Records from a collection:
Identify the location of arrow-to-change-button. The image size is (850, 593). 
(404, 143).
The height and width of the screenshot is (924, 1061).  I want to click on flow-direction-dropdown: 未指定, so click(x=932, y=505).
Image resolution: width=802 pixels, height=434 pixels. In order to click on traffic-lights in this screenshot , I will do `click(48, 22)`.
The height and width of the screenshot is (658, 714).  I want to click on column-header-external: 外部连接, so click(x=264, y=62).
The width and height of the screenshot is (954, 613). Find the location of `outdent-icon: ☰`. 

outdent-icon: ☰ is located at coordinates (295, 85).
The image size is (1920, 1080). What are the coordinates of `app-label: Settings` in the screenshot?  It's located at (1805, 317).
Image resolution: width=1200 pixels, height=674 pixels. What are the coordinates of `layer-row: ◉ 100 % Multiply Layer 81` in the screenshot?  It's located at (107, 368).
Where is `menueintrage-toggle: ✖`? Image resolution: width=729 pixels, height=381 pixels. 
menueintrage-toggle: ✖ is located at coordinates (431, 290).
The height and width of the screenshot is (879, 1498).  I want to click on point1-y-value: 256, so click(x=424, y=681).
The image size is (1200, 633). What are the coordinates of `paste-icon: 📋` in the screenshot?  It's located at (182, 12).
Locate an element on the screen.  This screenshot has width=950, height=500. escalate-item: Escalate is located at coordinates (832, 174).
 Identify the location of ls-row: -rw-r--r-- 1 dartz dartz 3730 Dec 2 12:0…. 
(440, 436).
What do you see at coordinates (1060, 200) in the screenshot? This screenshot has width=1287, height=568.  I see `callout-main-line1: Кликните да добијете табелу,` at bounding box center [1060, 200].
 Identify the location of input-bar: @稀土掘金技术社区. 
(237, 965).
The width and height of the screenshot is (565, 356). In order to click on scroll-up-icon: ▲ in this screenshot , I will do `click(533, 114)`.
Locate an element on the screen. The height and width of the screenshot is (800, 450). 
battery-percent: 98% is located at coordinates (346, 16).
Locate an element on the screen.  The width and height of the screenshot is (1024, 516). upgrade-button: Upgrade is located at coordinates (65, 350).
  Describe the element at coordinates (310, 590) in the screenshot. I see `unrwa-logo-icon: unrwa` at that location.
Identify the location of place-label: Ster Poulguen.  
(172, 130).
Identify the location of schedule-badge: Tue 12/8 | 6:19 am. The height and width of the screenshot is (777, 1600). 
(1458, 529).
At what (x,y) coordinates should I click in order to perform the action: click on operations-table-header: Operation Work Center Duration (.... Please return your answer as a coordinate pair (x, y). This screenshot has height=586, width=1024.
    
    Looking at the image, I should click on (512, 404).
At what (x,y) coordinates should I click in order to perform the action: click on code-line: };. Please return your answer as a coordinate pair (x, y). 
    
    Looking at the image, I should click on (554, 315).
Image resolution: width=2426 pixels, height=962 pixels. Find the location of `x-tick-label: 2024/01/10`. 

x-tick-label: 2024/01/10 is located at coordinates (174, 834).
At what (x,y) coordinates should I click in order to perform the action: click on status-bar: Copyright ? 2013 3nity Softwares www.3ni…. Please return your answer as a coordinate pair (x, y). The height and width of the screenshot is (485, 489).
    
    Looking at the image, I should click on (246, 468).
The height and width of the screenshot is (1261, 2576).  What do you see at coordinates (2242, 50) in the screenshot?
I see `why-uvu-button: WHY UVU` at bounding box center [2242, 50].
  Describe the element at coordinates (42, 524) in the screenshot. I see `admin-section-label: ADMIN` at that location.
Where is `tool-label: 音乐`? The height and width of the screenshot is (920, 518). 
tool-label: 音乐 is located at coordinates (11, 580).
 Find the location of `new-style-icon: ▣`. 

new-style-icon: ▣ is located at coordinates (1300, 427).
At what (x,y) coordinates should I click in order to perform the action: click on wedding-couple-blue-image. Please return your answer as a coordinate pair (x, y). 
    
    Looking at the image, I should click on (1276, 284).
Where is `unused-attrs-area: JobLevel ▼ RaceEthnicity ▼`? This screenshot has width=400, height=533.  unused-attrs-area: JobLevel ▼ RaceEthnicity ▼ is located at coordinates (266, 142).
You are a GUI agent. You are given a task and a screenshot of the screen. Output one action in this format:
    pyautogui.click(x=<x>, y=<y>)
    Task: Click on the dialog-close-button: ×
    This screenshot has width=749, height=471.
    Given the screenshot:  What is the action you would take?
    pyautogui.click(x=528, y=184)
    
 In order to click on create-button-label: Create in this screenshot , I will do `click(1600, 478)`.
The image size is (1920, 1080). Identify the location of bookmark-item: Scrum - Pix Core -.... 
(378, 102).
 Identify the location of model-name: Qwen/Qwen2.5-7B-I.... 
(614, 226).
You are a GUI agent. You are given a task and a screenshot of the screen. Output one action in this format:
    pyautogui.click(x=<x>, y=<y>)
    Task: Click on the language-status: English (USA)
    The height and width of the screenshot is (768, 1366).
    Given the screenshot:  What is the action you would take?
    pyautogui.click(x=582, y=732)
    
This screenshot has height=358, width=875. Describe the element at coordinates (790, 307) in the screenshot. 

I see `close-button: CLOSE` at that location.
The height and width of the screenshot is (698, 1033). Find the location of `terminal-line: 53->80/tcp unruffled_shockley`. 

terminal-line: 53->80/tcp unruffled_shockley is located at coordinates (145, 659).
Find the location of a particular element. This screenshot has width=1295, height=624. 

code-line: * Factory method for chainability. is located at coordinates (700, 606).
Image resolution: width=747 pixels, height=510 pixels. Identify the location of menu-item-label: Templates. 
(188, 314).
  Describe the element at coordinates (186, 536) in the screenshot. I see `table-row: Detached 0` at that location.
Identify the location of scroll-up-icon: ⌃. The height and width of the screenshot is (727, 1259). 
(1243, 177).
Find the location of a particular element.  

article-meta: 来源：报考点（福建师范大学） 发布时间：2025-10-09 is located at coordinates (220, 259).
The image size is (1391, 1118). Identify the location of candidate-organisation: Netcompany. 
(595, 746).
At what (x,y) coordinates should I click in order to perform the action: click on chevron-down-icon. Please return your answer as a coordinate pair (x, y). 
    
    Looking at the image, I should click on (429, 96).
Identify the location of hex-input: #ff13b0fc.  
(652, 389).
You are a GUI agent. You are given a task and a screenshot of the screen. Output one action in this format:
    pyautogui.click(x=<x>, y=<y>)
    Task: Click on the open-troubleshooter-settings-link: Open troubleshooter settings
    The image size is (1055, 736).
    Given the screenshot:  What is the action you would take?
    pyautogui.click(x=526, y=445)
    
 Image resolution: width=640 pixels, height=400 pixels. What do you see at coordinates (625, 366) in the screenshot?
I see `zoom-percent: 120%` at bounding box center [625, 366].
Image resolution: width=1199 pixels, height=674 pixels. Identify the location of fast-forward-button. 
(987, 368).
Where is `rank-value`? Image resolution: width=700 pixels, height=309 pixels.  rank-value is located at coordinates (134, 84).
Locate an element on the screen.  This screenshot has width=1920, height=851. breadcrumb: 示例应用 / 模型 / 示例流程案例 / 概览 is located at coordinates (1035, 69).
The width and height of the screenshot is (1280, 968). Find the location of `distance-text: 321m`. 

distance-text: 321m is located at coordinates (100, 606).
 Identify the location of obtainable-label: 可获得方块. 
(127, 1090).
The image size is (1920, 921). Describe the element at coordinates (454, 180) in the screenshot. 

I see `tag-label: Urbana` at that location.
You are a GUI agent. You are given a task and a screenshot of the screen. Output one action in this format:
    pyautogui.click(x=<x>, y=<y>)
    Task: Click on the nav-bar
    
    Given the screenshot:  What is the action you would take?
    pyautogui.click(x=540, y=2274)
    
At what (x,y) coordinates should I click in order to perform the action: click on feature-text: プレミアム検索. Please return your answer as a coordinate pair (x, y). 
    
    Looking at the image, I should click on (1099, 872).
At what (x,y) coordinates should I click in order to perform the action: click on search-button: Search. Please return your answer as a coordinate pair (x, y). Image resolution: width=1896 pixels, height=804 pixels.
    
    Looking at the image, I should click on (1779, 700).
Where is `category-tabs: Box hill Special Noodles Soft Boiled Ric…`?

TASK STATEMENT:
Rewrite the data starting with the line containing "Identify the location of input-bar: @稀土掘金技术社区." and continuing through the line containing "x-tick-label: 2024/01/10 is", swapping "Identify the location of" for "Locate" and leaving everything else as it is.

THE COMPLETED TASK:
 Locate input-bar: @稀土掘金技术社区. 
(237, 965).
The width and height of the screenshot is (565, 356). In order to click on scroll-up-icon: ▲ in this screenshot , I will do `click(533, 114)`.
Locate an element on the screen. The height and width of the screenshot is (800, 450). 
battery-percent: 98% is located at coordinates (346, 16).
Locate an element on the screen.  The width and height of the screenshot is (1024, 516). upgrade-button: Upgrade is located at coordinates (65, 350).
  Describe the element at coordinates (310, 590) in the screenshot. I see `unrwa-logo-icon: unrwa` at that location.
Locate place-label: Ster Poulguen.  
(172, 130).
Locate schedule-badge: Tue 12/8 | 6:19 am. The height and width of the screenshot is (777, 1600). 
(1458, 529).
At what (x,y) coordinates should I click in order to perform the action: click on operations-table-header: Operation Work Center Duration (.... Please return your answer as a coordinate pair (x, y). This screenshot has height=586, width=1024.
    
    Looking at the image, I should click on (512, 404).
At what (x,y) coordinates should I click in order to perform the action: click on code-line: };. Please return your answer as a coordinate pair (x, y). 
    
    Looking at the image, I should click on (554, 315).
Image resolution: width=2426 pixels, height=962 pixels. Find the location of `x-tick-label: 2024/01/10`. 

x-tick-label: 2024/01/10 is located at coordinates (174, 834).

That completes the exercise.